Will this work because it says it only goes to 20V/20A...maybe I could have one for each mosfet, but then wouldn't the 20V limit me from using it on the 24V set up (also I need to measure up to 50 amps)? I do have a little meter I use for measuring current that will go up to something rediculous like well over 100 amps that I was going to just run inline with the DUT to measure the total current, however, since this item is so cheap I might just use it as more of a permenant fixture (if it will work).
What about this one (it's 50V200A - they have one that is 100A but the shipping is $10 more):
**broken link removed**
Oh! Yeah... Yours is better to be sure. ONCE AGAIN, I totally forgot we were aiming for 24v. We could have used a voltage divider with the other one, so the meter was reading some easy to calculate fraction of input voltage. And I doubt that you're going to actually see 100% of your 24v on our load, since loading the line will cause it to drop considerably. So the other meter could have worked. But a meter that covers the full range and then some from the start is a far better choice, obviously. Note that that meter is shipped from Hong-Kong and has a 16-28 business days delivery wait. If you want it at all, I would order it now.

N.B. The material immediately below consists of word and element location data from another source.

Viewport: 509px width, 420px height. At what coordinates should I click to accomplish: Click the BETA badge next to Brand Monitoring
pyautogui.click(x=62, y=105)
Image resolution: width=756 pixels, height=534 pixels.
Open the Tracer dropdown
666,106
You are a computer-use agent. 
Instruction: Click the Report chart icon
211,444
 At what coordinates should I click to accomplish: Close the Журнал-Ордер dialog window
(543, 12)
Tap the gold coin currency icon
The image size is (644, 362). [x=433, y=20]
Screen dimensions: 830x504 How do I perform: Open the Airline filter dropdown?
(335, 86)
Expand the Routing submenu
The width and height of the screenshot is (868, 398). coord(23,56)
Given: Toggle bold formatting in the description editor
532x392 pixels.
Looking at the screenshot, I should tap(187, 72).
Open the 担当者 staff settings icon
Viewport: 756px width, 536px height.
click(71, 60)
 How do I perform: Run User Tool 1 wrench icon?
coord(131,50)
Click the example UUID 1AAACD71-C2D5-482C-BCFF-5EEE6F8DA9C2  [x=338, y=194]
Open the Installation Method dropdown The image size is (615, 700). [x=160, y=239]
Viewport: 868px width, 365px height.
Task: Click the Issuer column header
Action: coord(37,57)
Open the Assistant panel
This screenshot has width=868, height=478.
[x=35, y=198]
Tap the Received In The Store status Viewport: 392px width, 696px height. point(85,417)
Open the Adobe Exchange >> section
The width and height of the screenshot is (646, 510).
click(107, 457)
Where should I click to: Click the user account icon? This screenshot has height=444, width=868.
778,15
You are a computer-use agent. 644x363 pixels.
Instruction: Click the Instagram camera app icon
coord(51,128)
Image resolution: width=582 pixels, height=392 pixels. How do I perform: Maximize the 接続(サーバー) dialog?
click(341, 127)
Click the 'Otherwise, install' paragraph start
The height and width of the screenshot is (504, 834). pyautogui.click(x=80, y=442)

As for current limit, I found this in the listing, which is why it can do ~100A....
Ebay said:
IMPORTANT : A 100A 75mV Shunt [sense resistor](not included, available in our store) must be added if the meter is used to measure current / amps; otherwise the meter will be damaged.
This is normal. To measure current, generally you must first turn it into a voltage. As you're no doubt aware, we do this with a physically large sense resistor. Well... those meters couldn't have something like that built in. This is why you have to buy that separately. It's unfortunate that it doesn't come with one. But they would have to make the price higher if it did.
For our current sense, We were going to go a similar rout to what the above meter uses. We use a sense resistor, but the voltage we get from such sense resistor is very small. So small that we almost certainly will have to amplify it to some extent. We would feed this amplified VOLTAGE into a VOLTAGE meter to get a read out. We would have to indicate to our selves that we were looking at Amps, not volts. But the meter would be seeing volts. This is normally the way you do current measurement, and was the plan all along. Things will probably be set up so we have a current/voltage switch and one unmarked meter. Then you just have to know which your looking at for a given time.
The above meter works the same way as our original plan, so we will still be using that configuration to some extent. Chances are, the button on the front of that meter just changes between two different voltage measuring channels, one amplified for current measurement and one divided for voltages. If so, we don't even have to use the button and could make our own switch for such things. Not that there is a good reason to do that.
Anyway, I have to repair laptops today, to make money for bills and such. I'll be back on this some time soon.